La découverte de « Slonk », quatrième album de la formation belge ALKERDEEL, oblige à se poser des questions primordiales, éminemment paradoxales. Par exemple : peut-on se vouloir foncièrement rébarbatif et susciter l’adhésion ? Ou bien : la brutalité peut-elle susciter la fascination ? Ou encore : la lourdeur est-elle compatible avec l’élévation ? A ces trois interrogations, l’esprit commun – le bon gros sens populaire, si vous préférez – répondra par la négative. Pour ma part, sans prétendre le moins du monde répondre à une démarche élitiste, je répondrai par un oui massif.

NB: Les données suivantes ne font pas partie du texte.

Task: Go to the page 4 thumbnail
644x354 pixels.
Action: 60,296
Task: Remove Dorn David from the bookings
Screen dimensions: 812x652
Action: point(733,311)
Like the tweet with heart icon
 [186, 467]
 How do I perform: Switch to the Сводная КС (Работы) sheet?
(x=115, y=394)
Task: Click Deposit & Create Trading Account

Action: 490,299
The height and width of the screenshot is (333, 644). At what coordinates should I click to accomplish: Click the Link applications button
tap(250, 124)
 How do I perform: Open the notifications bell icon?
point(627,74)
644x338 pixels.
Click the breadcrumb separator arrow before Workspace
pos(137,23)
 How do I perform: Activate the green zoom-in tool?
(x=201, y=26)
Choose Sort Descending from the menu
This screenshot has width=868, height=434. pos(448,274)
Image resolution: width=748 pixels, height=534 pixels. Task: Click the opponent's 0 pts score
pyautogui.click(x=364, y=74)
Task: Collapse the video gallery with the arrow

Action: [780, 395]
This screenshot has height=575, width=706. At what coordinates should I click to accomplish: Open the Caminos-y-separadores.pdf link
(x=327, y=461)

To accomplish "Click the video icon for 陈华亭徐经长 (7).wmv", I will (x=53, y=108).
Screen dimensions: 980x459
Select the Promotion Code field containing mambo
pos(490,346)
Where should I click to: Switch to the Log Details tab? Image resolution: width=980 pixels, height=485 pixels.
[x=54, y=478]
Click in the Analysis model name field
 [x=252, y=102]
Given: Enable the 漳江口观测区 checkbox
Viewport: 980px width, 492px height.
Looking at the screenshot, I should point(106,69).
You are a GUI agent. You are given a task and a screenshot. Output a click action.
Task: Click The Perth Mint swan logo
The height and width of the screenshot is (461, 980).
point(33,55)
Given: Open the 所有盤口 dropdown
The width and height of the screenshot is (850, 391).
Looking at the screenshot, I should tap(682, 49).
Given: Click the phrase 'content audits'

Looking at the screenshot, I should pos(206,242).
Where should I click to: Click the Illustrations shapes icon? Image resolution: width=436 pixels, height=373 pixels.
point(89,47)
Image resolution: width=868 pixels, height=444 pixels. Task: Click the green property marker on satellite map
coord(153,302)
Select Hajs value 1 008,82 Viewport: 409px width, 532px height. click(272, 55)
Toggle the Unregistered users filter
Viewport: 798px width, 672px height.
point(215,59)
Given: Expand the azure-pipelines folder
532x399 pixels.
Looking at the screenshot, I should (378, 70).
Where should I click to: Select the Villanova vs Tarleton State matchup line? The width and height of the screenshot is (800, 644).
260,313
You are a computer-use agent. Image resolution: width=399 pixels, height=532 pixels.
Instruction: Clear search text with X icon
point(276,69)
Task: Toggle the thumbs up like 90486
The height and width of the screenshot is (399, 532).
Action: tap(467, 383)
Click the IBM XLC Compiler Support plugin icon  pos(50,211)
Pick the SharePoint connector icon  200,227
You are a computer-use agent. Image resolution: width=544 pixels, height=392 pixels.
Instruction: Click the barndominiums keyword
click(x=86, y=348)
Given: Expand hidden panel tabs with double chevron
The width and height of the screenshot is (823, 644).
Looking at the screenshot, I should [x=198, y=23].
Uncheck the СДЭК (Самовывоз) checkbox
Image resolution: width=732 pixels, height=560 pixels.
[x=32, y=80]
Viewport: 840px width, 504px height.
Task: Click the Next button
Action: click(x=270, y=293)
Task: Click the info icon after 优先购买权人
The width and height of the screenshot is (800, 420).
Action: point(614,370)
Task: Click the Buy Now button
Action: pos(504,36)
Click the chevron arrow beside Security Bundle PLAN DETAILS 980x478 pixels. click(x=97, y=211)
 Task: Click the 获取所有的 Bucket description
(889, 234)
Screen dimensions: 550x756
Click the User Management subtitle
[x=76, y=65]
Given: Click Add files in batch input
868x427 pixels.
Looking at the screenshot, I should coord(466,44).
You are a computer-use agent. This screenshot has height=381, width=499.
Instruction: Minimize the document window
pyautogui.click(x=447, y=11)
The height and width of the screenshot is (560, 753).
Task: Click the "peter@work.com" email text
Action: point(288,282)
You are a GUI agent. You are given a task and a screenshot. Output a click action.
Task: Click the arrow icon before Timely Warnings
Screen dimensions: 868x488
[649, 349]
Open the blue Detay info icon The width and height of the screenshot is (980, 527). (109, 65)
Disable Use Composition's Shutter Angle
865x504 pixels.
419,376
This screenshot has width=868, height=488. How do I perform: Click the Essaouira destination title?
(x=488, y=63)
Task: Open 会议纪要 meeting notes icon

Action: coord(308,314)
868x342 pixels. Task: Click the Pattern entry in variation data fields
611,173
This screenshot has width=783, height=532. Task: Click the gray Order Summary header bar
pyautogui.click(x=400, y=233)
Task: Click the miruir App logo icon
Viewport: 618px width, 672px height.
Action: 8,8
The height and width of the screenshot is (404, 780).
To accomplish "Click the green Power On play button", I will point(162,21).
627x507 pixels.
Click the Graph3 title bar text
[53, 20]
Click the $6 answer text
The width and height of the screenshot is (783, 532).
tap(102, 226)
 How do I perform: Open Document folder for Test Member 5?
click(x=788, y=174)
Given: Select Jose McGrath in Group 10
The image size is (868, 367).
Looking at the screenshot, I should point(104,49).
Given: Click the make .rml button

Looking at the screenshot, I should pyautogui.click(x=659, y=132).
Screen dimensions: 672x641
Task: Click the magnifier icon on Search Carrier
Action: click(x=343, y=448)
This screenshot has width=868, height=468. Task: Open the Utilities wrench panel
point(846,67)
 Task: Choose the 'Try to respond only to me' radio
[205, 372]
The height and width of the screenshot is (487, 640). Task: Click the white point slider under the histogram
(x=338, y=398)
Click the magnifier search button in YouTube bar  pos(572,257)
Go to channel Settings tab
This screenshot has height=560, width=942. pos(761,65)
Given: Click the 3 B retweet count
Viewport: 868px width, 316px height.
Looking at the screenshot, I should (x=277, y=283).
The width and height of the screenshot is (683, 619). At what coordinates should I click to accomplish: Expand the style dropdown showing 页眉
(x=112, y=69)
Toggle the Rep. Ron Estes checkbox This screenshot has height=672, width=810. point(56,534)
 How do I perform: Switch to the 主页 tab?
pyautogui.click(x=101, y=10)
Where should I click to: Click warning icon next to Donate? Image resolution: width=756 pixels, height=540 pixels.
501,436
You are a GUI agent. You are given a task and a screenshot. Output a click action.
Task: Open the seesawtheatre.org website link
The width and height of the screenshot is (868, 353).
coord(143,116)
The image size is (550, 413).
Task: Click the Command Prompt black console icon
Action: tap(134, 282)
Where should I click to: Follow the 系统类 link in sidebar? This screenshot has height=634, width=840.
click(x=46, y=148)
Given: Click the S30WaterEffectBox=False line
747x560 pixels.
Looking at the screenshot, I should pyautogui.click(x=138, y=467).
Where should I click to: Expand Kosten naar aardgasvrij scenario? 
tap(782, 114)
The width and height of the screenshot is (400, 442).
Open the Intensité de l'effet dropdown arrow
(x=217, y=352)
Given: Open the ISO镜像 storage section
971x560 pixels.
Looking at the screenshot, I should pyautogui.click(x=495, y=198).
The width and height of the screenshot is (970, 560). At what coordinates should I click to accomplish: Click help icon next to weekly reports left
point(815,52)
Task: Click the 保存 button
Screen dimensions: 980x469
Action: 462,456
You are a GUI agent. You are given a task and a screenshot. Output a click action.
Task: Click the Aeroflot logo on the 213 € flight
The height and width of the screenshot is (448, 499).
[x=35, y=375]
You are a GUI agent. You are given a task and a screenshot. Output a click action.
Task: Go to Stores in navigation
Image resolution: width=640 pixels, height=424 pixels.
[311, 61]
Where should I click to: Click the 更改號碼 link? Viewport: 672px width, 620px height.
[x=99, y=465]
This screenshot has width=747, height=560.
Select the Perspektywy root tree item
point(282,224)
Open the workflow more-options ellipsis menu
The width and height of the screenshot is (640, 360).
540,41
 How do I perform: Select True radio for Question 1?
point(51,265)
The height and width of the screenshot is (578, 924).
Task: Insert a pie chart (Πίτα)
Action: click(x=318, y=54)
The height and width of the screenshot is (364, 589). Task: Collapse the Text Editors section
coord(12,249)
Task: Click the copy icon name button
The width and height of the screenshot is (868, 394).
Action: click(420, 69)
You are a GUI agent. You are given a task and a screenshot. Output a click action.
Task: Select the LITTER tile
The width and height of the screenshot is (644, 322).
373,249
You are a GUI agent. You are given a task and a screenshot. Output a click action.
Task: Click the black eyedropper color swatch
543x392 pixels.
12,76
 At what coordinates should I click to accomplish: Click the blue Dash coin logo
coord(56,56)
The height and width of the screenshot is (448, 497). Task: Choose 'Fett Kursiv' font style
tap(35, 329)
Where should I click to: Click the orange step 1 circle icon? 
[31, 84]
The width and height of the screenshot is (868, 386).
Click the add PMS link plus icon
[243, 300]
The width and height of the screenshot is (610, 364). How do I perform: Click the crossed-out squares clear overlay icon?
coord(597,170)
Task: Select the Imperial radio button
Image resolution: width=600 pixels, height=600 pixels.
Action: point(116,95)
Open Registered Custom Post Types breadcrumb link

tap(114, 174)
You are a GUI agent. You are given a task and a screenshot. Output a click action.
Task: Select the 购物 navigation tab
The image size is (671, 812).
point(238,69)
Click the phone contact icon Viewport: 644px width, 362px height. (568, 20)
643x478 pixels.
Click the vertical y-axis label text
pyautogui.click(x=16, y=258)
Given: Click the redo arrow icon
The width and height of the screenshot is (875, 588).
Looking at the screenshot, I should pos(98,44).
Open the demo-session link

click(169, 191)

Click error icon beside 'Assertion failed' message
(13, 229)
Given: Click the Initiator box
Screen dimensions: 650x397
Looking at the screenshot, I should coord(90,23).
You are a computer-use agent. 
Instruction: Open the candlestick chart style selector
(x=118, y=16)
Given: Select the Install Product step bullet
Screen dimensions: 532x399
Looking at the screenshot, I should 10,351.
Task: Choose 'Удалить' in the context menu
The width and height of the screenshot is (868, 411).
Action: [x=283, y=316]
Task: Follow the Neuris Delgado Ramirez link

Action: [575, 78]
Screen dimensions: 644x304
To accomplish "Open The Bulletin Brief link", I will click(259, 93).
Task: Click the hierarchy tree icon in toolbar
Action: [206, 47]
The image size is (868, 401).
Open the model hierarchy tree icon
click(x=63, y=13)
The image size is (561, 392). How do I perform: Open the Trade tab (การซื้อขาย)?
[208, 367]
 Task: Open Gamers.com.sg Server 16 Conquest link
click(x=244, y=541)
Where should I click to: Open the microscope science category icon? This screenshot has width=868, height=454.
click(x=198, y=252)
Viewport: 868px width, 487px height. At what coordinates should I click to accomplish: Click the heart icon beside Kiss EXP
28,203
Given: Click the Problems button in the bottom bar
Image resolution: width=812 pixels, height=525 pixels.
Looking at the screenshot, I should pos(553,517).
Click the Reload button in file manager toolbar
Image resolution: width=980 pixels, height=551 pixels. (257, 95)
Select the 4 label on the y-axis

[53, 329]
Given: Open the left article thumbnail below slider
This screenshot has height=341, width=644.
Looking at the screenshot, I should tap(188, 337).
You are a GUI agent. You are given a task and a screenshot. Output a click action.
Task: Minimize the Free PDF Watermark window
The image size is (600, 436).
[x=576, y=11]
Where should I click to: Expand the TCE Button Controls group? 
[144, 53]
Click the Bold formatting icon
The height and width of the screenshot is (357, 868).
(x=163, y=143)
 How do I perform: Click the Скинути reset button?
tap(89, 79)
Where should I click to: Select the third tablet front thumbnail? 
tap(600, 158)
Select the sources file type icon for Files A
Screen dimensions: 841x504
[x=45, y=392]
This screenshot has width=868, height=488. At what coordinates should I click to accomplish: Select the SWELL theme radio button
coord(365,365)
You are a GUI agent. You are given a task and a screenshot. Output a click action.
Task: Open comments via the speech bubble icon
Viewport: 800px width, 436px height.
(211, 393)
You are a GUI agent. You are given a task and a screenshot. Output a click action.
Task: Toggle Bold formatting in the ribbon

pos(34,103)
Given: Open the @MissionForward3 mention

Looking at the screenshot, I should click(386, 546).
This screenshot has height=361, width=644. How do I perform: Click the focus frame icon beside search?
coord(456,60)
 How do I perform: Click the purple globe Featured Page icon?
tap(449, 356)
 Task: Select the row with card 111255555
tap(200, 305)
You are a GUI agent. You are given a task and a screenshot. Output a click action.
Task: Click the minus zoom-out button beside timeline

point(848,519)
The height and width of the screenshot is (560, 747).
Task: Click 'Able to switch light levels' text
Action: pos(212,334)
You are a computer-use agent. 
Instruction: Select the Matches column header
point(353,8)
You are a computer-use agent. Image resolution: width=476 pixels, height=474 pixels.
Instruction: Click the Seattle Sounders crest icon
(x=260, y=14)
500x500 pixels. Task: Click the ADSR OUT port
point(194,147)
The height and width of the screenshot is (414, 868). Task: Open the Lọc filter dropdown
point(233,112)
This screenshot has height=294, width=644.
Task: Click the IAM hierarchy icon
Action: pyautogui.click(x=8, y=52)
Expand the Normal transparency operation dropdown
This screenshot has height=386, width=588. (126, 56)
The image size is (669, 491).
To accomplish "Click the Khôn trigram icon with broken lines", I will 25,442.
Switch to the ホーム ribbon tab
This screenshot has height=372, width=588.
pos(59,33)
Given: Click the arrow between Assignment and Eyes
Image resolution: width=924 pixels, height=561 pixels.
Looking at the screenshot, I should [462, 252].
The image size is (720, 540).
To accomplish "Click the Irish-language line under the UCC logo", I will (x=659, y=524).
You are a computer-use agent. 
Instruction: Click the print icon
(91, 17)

« Slonk » est avant tout pour moi une expérience sensorielle combinant de manière inattendue une passion très ancienne (le Doom Metal), une pulsion un brin endormie (pour le Black Metal dans ses modalités primitives, à la DARKTHRONE), un goût invétéré pour le Dark Ambient et le Drone. Commençons par le plus basique (en apparence), c’est-à-dire le morceau le plus court de cet album, à savoir « Eirde ». Soit une charge continue de plus de cinq minutes, d’une intensité étouffante. Les guitares bourdonnent et trament des motifs littéralement hypnotiques, tandis que le batteur évite les blast beats au profit de plans qui m’évoquent davantage le Punk le plus sauvage (DISCHARGE, GBH) et que le vocaliste éructe et râle, comme en transe. La différence avec les mille et uns groupes de True ou de Raw Black Metal ? ALKERDEEL agrémente cette trame de premier plan d’un arrière-plan touffu, oscillant entre fausse cacophonie et orchestrations chaotiques. Avec à la clé un son compact, qui déblaie tout, l’auditeur étant sensoriellement assailli.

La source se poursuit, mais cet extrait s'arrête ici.